Kini rakyat cuma pasrah melihat para petinggi negeri ini meng-korupsi uang rakyat sendiri, dan rakyat sendiri tidak bisa berbuat banyak, karena begitu "smooth"-nya permainan sistim yang ada, sehingga banyak sekali uang negara yang melayang entah kemana, padahal kalau difikir-fikir, uang yang serba milyaran bahkan trilyunan itu kalau di gunakan untuk kemaslahatan bersama, pasti sangat berguna.
Kini rakyat hanya cuma pasrah, ketika sistem pendidikan negeri ini yang katanya gratis tanpa biaya, nyatanya masih ada sekolah yang menerapkan uang pendidikan yang selangit tidak terjangkau oleh kalangan bawah, padahal kalau difikir-fikir begitu mahalkan nilai sebuah ilmu, karena ilmu adalah sesuatu yang sangat penting bagi kemajuan bangsa, bagaimana bisa maju sebuah bangsa kalau bangsa itu tidak menghargai pendidikan.

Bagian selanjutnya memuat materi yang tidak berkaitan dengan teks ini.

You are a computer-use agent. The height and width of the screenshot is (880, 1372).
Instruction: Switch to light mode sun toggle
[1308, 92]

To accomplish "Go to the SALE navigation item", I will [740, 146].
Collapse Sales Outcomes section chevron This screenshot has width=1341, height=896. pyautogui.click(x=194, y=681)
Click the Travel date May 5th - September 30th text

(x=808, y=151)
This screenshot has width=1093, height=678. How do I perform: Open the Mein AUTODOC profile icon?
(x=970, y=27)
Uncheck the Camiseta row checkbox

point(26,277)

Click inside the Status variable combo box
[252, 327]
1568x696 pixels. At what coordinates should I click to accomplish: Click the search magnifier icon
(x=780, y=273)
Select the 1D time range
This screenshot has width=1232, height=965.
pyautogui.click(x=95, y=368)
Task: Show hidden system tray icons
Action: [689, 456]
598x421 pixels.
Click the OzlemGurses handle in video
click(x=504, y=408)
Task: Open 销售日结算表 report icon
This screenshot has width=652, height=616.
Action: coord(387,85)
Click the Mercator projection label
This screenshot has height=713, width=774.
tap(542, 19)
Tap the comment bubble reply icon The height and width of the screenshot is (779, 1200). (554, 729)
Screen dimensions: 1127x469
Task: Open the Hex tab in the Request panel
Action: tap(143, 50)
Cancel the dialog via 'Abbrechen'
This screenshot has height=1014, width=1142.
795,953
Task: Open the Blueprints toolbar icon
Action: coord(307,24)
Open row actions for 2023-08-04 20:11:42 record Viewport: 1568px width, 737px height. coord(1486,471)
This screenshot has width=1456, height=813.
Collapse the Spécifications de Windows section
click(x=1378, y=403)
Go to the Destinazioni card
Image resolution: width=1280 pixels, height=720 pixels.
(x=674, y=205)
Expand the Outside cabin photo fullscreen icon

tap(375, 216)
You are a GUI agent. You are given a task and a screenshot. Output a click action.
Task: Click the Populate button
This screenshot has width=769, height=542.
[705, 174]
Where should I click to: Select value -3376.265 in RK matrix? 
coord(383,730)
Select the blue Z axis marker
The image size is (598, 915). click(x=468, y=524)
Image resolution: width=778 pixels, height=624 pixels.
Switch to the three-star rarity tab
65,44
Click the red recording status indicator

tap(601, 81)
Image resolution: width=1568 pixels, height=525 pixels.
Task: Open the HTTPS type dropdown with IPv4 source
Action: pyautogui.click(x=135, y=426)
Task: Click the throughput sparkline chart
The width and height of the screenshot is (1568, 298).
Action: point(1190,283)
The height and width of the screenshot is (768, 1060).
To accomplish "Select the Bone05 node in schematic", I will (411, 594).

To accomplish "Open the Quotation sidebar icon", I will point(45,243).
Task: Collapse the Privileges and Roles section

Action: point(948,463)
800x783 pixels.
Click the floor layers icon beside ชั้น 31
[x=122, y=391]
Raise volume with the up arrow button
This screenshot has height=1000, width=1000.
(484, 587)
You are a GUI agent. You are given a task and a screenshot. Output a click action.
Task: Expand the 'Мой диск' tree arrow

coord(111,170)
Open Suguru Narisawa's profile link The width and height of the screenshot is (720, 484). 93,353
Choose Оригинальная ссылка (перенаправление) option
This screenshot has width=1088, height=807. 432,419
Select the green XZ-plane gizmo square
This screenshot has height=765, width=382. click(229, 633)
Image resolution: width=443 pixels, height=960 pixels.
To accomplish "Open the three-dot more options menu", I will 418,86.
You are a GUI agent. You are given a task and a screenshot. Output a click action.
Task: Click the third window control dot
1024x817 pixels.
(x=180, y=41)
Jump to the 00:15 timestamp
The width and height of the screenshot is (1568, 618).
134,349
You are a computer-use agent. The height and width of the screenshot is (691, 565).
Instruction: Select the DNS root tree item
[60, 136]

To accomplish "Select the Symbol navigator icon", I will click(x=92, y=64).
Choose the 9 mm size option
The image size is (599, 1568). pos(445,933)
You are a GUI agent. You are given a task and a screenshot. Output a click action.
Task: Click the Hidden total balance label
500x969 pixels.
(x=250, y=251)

Ironinya masih ada segelintir orang yang benar-benar "menghargai" pendidikan dengan memasang tarif sekolah yang tinggi.
Kini rakyat hanya cuma pasrah, ketika keadilan di negeri ini banyak di kuasai oleh orang-orang yang berduit dan tidak memihak kepada kaum lemah yang justru terkadang benar namun tetap disalahkan, sedangkan orang kuat yang punya banyak uang, walau salah tetap dibenarkan. Sepertinya nilai keadilan seperti ini banyak terjadi sekarang.
Kepasrahan-kepasrahan tadi sepertinya terus berulang-ulang dari tahun ke tahun, dari pemilu ke pemilu, tanpa ada perubahan yang signifikan yang mampu mengubah rakyat kecil memiliki hidup dan penghidupan yang layak.
Apa sebenarnya yang terjadi pada bangsa ini, apakah kita sudah lupa akan nilai-nilai luhur yang diperjuangkan para pahlawan yang benar-benar merelakan jiwa raga mereka demi kemerdekaan serta kebebasan negeri ini dari belenggu para penjajah. Tanpa ada rasa pamrih apalagi mau dibayar untuk memerdekakan republik ini, mereka secara heroik membela tanah air ini agar anak cucu mereka bisa hidup dengan aman, sejahtera kelak setelah penjajahan berakhir.
Marilah kita berkaca pada hati nurani ini, apakah tindakan-tindakan kita sudah mencerminkan nilai luhur yang diamanatkan para leluhur negeri ini?, mungkin mereka akan sedih dan sangat menyesal kalau melihat negeri ini terkoyak sendi-sendi kehidupannya, tidak ada lagi cerminan budaya malu korupsi dan lain sebagainya. Semakin lama hidup di negeri ini semakin menjerit akan kelemahan bagi mereka kaum bawah. Saling sikut, saling menjatuhkan, saling melindungi yang bersalah, saling tutup mentutupi kasus besar namun kasus kecil kerap kali dijatuhi hukuman berat dan sebagainya.
Mungkin para pahlawan negeri ini menyesal membebaskan bangsa ini kalau sekarang masih seperti terjajah, masih miskin serta tidak ada keadilan. Mungkin mereka sedih ketika melihat anak dan cucu negeri ini hidup dalam kesulitan yang tidak berakhir. Sungguh mereka sangat menyesal.
wahai orang-orang yang diberikan kepercayaan oleh rakyat, siapkah anda memikul tanggung jawab untuk memberikan contoh serta tauladan yang baik bagi negeri ini, jika anda belum siap jangan pertaruhkan nama anda demi posisi yang membuat anda lupa siap yang memilih anda. Kepada siapa lagi kami bisa mencontoh perilaku dan sikap anggun yang bisa membawa bangsa ini ke level bangsa yang bermartabat.